● **ASSIGNED TASK A**:
Answer these questions using the figure legends on PAK6 and oxaliplatin:
(i) According to the legend for Figure 5, which compound was used as the ATM inhibitor?
(ii) In Figure 5e, what colors are given for γH2A.X staining and for RAD51 staining?
(iii) According to Figure 6a and 6b, how many independent replicates underlie the dose-response data?
● **ASSIGNED TASK B**: Extend the figure legends on PAK6 and oxaliplatin past their final line.

Fig. 5. ATR/CHK1 signaling activation is required for PAK6 mediated HR repair.

a, b WB analysis of HR related key genes, PAK6, γH2A.X, cleaved caspase 3, and GAPDH in control cells and PAK6 overexpression cells in 7901 (a) and 803 (b) GC cell lines. c, d WB analysis of PAK6, RAD51, GAPDH, and lamin B1 protein in nucleus in control cells and PAK6 overexpression cells in 7901 (c) and 803 (d) GC cell lines. Cells were untreated, subjected to oxaliplatin, subjected to combination of oxaliplatin and ATR inhibitor AZD6738, or subjected to combination of oxaliplatin and ATM inhibitor AZD0156 for 24 h. e Left: Representative images of γH2A.X staining (red), RAD51 staining (green), and DAPI staining (blue) of control cells and PAK6 overexpression cells in 803 GC cell lines in the presence of oxaliplatin. Right: Representative images of γH2A.X staining (red), RAD51 staining (green), and DAPI staining (blue) of control cells and PAK6 overexpression cells in 803 GC cell lines in the presence of combination of oxaliplatin and ATR inhibitor AZD6738. f Quantification of mean γH2A.X and RAD51 foci per cell. At least 30 cells per group were included for the counting and quantification. g Immunoprecipitation assay with anti-PAK6 antibody from control cells and PAK6 overexpression cells in 7901 GC cell line. Cells were untreated or subjected to oxaliplatin for 24 h. And protein was lysed from cytoplasm and nucleus respectively. h, i Relative protein band intensity of p-ATR (h) and p-CHK1 (i) protein normalized against of PAK6. UT: untreated. ATRi: ATR inhibitor AZD6738. ATMi: ATM inhibitor AZD0156. ***: P < 0.001.

Fig. 6. ATR inhibitor AZD6738 combinates with oxaliplatin could re-sensitize PAK6 overexpression GC cells to oxaliplatin.

a, b Dose-response curves of control cells or PAK6 overexpression cells in 7901 (a) and 803 (b) GC cell line after treated with oxaliplatin or combination of ATR inhibitor AZD6738 and oxaliplatin for 24 h. Data presented as mean ± SD of three independent replicates. c Left: Representative images of neutral comet assays of control cells and PAK6 overexpression cells in 7901 GC cell lines in the presence of oxaliplatin or combination of ATR inhibitor AZD6738 and oxaliplatin; Right: Quantification of the percentages of DNA tail moments. At least 30 cells per group were included for the counting and quantification. d Apoptosis analysis of control cells and PAK6 overexpression cells in 7901 and 803 GC cell lines in the presence of oxaliplatin or combination of ATR inhibitor AZD6738 and oxaliplatin. e The percentages of apoptotic cells were displayed by the bar chart. Data presented as mean ± SD of three independent replicates. ATRi: ATR inhibitor AZD6738. OX: oxaliplatin. *P < 0.05, **P < 0.01, ***P < 0.001, ns: no statistical difference.

● **DATASET RECORDS**:
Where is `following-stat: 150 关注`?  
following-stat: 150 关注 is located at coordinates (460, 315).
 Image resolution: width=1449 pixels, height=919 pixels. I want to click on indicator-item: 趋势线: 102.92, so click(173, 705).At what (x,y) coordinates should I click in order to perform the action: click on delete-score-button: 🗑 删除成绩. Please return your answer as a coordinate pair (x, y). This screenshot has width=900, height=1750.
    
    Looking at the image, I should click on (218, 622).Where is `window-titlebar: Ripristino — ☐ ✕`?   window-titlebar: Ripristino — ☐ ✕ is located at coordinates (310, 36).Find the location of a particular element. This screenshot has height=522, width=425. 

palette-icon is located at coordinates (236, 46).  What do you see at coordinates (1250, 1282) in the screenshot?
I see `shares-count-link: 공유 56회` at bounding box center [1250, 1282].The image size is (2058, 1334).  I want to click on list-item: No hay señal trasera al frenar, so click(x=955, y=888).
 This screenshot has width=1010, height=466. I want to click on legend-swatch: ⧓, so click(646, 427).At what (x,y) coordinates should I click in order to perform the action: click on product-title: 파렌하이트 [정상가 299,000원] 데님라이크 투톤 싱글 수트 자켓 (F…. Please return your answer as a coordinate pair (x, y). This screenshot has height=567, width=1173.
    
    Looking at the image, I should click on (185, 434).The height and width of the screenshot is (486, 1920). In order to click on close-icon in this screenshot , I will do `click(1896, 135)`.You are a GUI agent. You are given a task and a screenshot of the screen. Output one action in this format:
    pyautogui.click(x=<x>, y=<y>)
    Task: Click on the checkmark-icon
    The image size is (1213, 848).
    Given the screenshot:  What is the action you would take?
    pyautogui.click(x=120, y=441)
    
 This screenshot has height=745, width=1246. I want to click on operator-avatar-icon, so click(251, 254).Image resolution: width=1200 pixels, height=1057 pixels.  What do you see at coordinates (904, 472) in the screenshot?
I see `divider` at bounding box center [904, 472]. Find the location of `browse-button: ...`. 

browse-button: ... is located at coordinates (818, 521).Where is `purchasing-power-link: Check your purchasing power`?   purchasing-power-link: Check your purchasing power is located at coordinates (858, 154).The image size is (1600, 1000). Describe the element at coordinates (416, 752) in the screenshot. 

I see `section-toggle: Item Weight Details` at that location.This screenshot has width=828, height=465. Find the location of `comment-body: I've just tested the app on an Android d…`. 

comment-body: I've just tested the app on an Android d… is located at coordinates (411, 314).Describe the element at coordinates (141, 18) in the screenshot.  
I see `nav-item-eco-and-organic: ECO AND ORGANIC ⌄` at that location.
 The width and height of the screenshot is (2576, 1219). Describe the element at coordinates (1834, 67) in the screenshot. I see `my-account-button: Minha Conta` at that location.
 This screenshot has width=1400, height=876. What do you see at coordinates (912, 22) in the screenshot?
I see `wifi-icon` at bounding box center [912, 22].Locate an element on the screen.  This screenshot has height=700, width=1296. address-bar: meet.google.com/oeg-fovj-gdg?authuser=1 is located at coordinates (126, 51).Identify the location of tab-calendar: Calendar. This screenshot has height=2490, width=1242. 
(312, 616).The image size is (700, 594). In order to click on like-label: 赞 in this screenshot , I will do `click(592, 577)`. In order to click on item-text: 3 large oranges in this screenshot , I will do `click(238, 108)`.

● **WRITTEN ANSWER A**:
(i) AZD0156
(ii) γH2A.X staining is red, and RAD51 staining is green.
(iii) Three

● **WRITTEN ANSWER B**:
Fig. 7. ATR inhibitor AZD6738 enhances antitumor efficacy of oxaliplatin in PAK6 overexpression cell line xenograft.

a Tumor picture for each group was displayed. b Tumor growth of indicated 803 xenografts in each group. c Animal weight for indicated treatments. d HE staining and IHC staining of PAK6, RAD51, γH2A.X, and cleaved caspase 3 for the tumor isolated from the indicated treatments. Data presented as mean ± SD of three independent replicates. OX: oxaliplatin; ATRi: ATR inhibitor AZD6738; *: P < 0.05, ns: no statistical difference.

Fig. 8. A model for PAK6 induced chemoresistance to oxaliplatin in GC.

In PAK6 high expression GC cells, when DSB is initiated by the treatment of oxaliplatin, PAK6 could behave as an upper DDR factor to move into nucleus from cytoplasm to promote the phosphorylation of ATR. And then the activated p-ATR could further phosphorylate CHK1 to arrest the cell cycle in G2/M phase, and promote the recruitment of RAD51 to the nucleus to perform HR repair, thereby promoting the chemoresistance to oxaliplatin, ultimately leading to cells survival. However, failure to maintain the appropriate phosphorylation of ATR after conducting AZD6738 based on oxaliplatin treatment results in deficiency of recruitment of RAD51 to the nucleus to perform HR repair, ultimately leading to cell apoptosis. Combination of AZD6738 and oxaliplatin could overcome the chemoresistance to oxaliplatin induced by PAK6.